- **Problem**:
Your answer must be the exact lines from the one holding "Task: Tap the battery indicator in status bar" through the end of the entries, with no pictures.

=======

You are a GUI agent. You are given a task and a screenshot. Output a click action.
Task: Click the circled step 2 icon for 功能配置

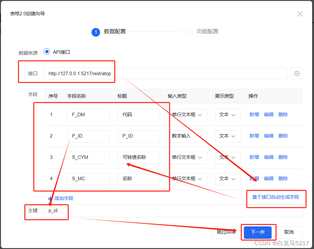click(x=188, y=32)
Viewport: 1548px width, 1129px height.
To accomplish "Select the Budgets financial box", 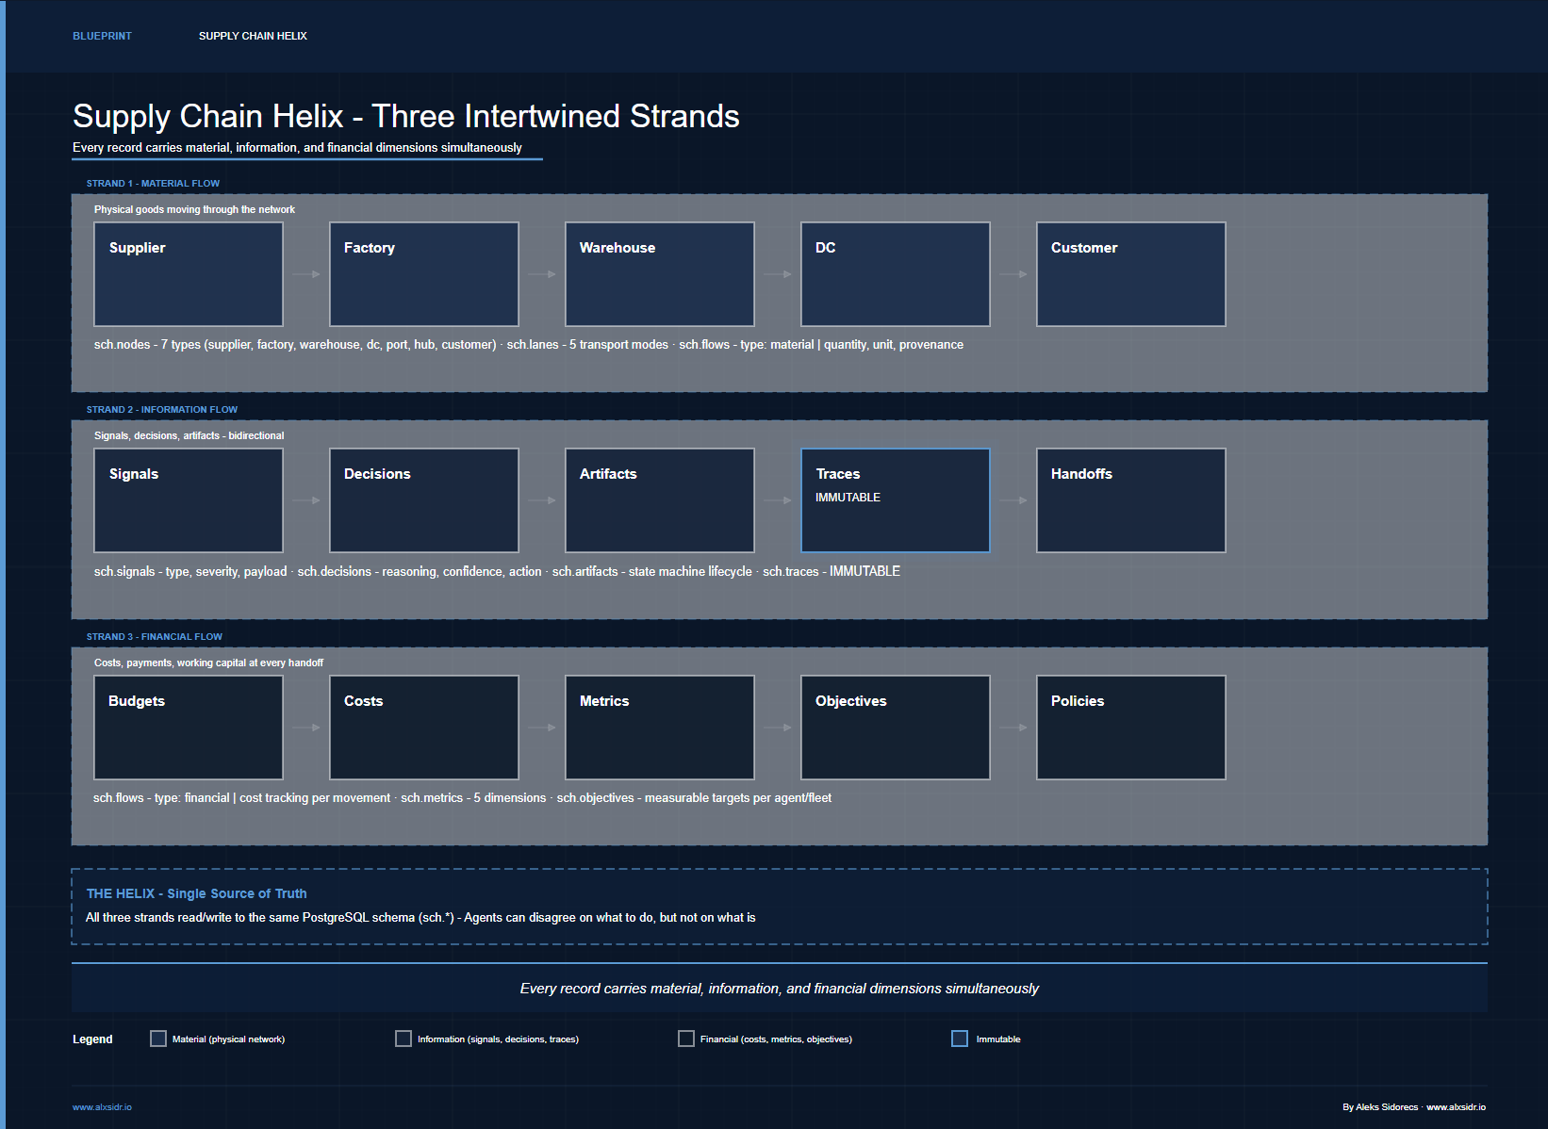I will click(x=189, y=728).
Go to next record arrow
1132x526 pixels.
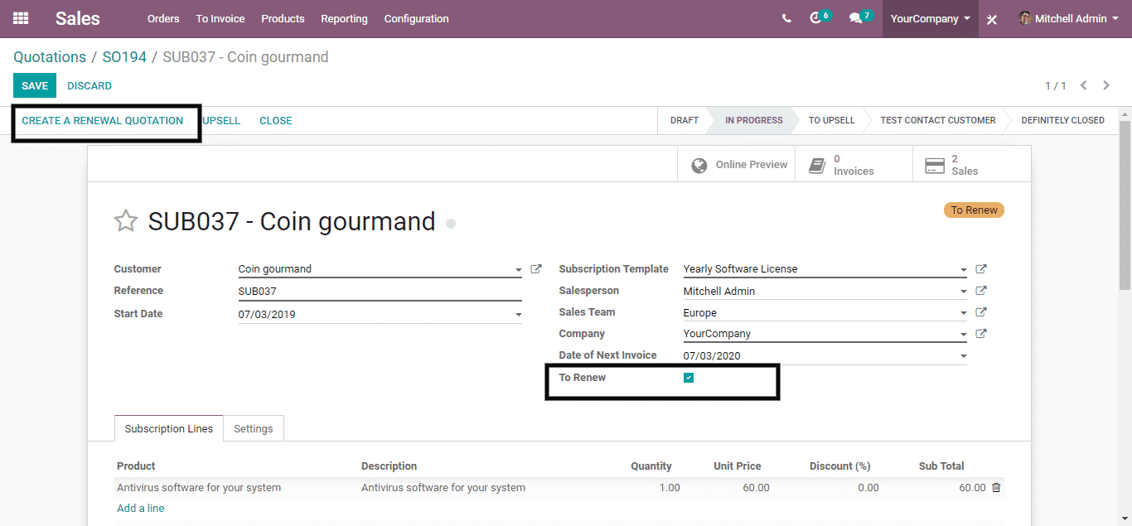(x=1106, y=85)
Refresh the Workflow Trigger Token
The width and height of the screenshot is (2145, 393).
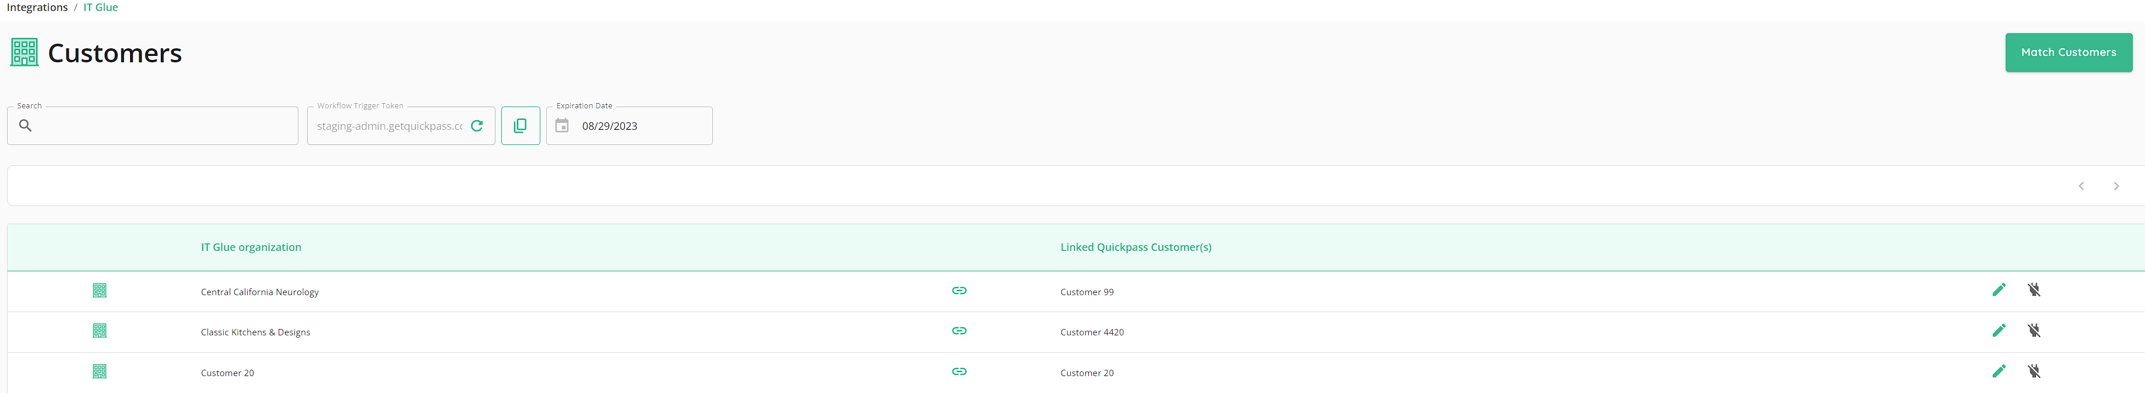pyautogui.click(x=477, y=126)
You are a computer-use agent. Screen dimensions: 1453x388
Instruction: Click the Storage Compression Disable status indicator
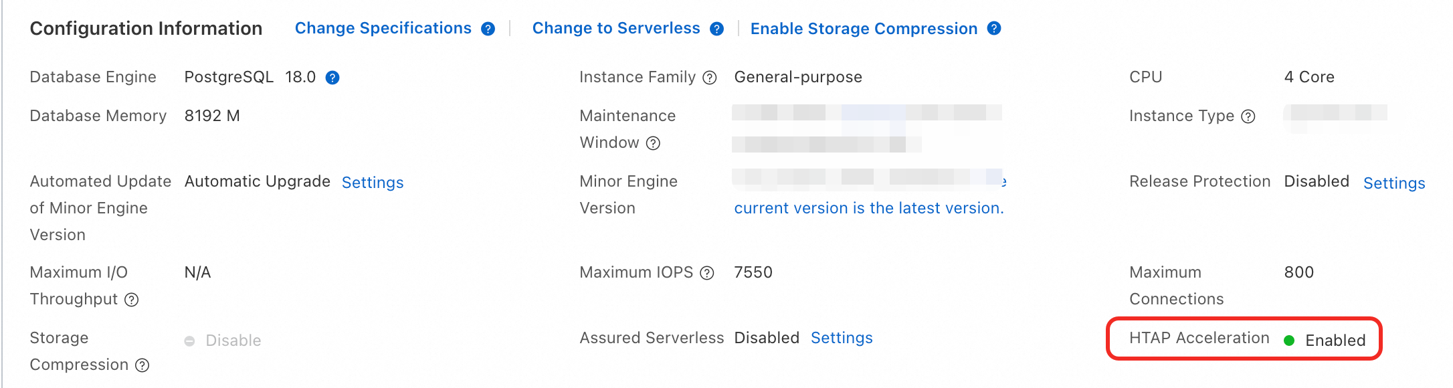coord(223,341)
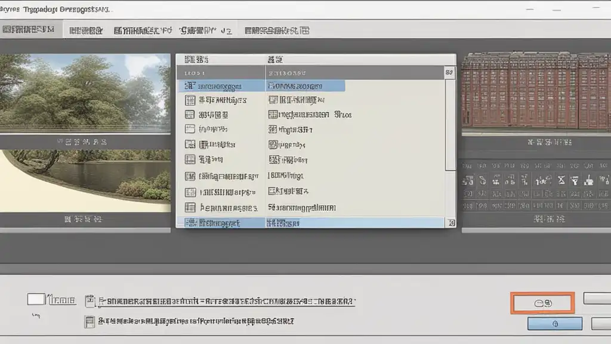This screenshot has height=344, width=611.
Task: Tick the empty checkbox at the bottom left
Action: click(x=36, y=300)

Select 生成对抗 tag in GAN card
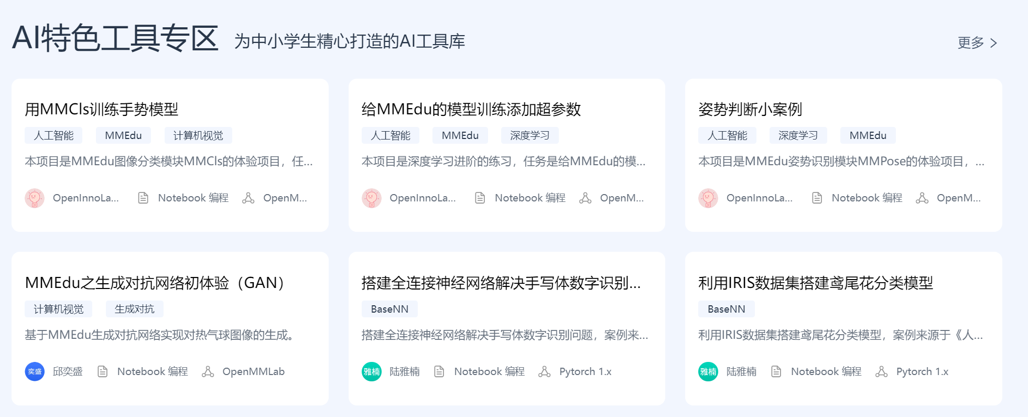[x=135, y=309]
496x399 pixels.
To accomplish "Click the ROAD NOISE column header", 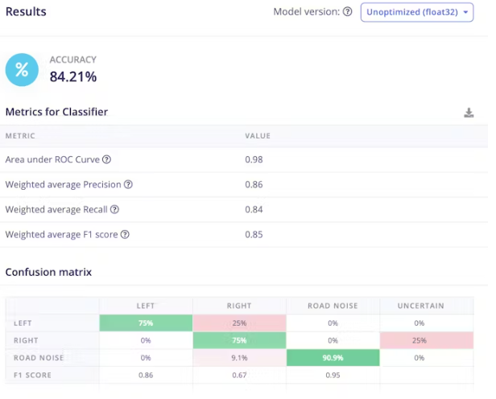I will [333, 306].
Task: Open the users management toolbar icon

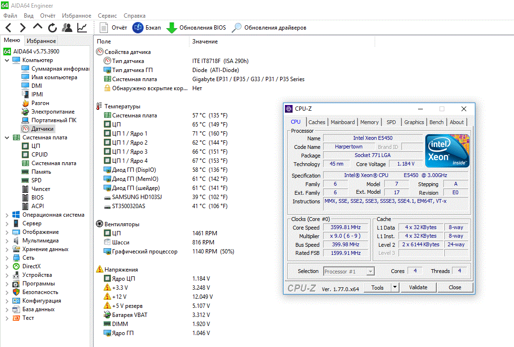Action: coord(67,28)
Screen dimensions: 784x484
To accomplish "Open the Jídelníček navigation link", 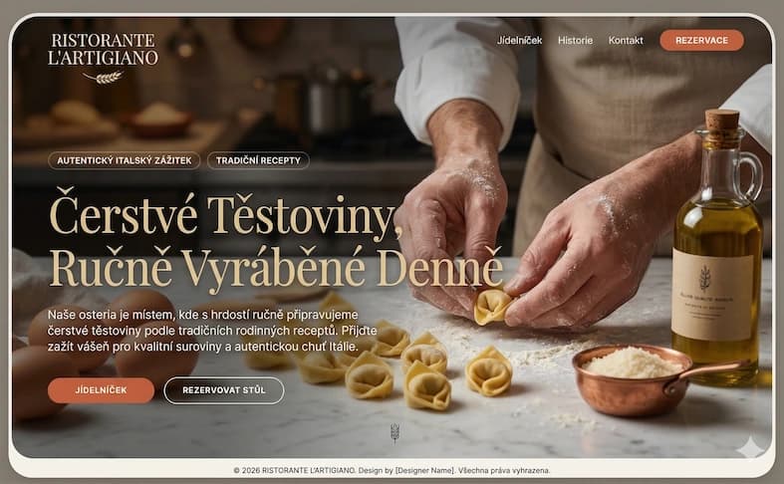I will pyautogui.click(x=519, y=41).
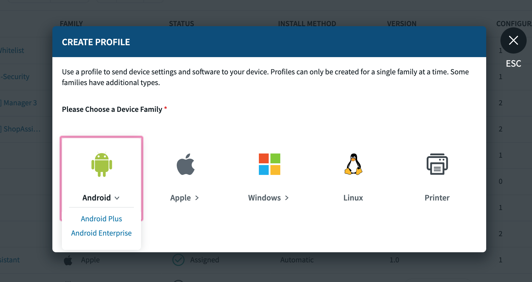
Task: Select the Linux family label
Action: (353, 198)
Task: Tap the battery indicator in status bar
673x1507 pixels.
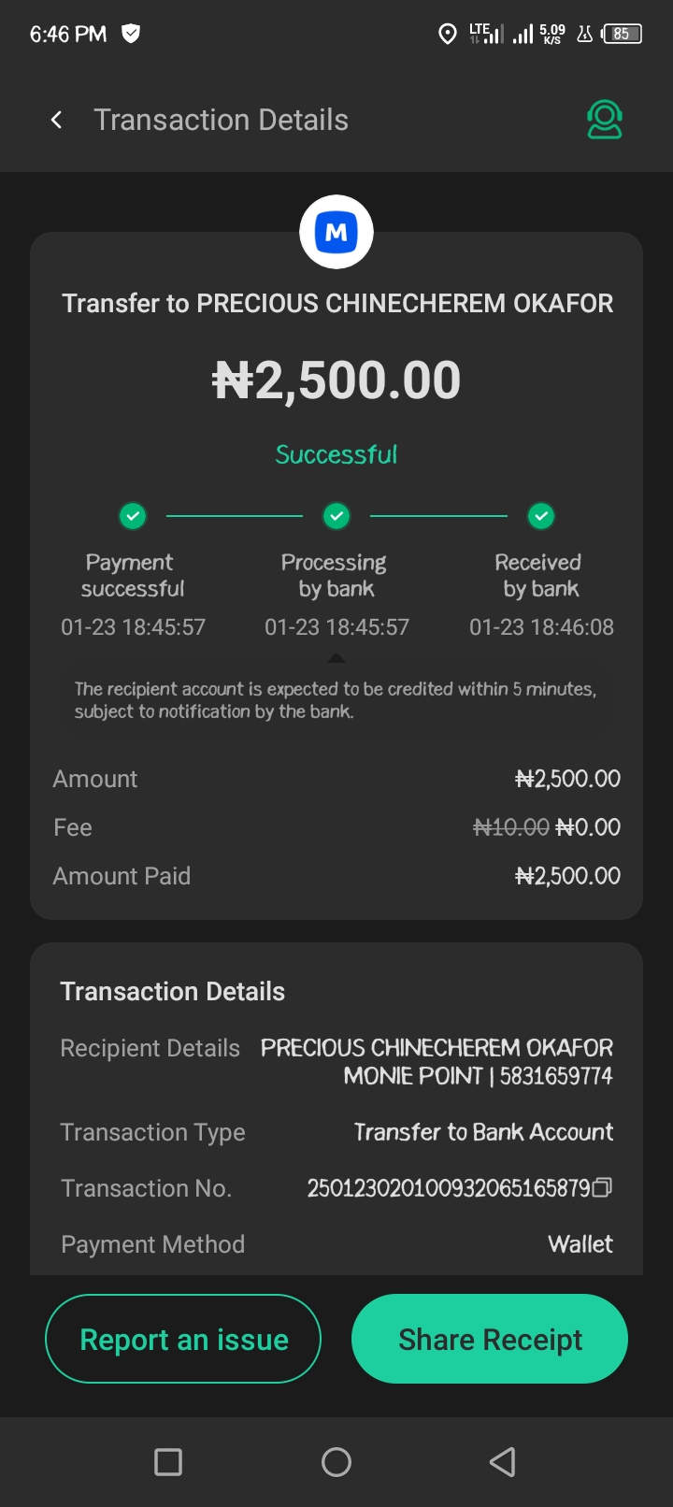Action: pyautogui.click(x=622, y=35)
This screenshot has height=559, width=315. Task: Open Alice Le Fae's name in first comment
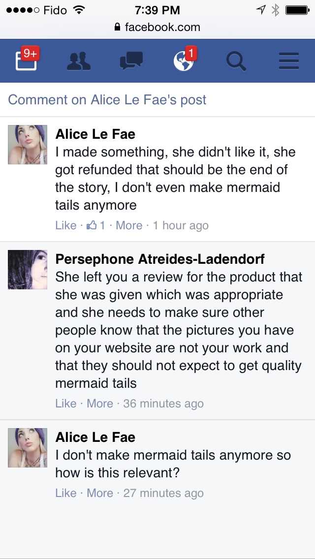pyautogui.click(x=95, y=134)
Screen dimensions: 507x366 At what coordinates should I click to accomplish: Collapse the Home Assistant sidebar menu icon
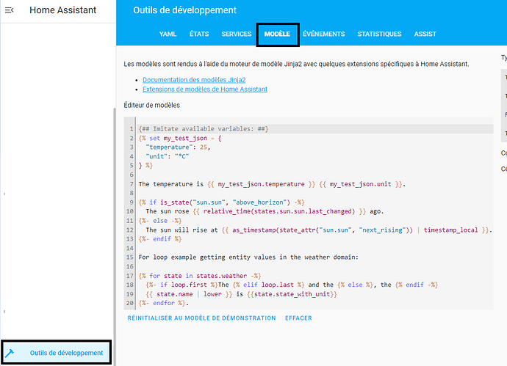coord(10,10)
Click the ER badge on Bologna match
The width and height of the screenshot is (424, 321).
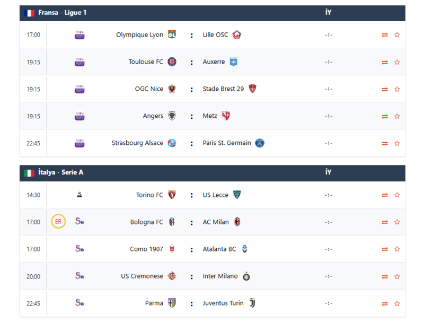point(58,222)
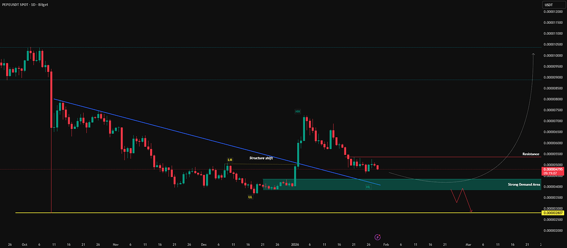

=======

- **Task output**:
Task: Tap the battery indicator in status bar
673x1507 pixels.
Action: pyautogui.click(x=622, y=35)
This screenshot has height=559, width=315. Task: Open Alice Le Fae's name in first comment
pyautogui.click(x=95, y=134)
Screen dimensions: 507x366 At what coordinates should I click to accomplish: Collapse the Home Assistant sidebar menu icon
coord(10,10)
Click the ER badge on Bologna match
The width and height of the screenshot is (424, 321).
point(58,222)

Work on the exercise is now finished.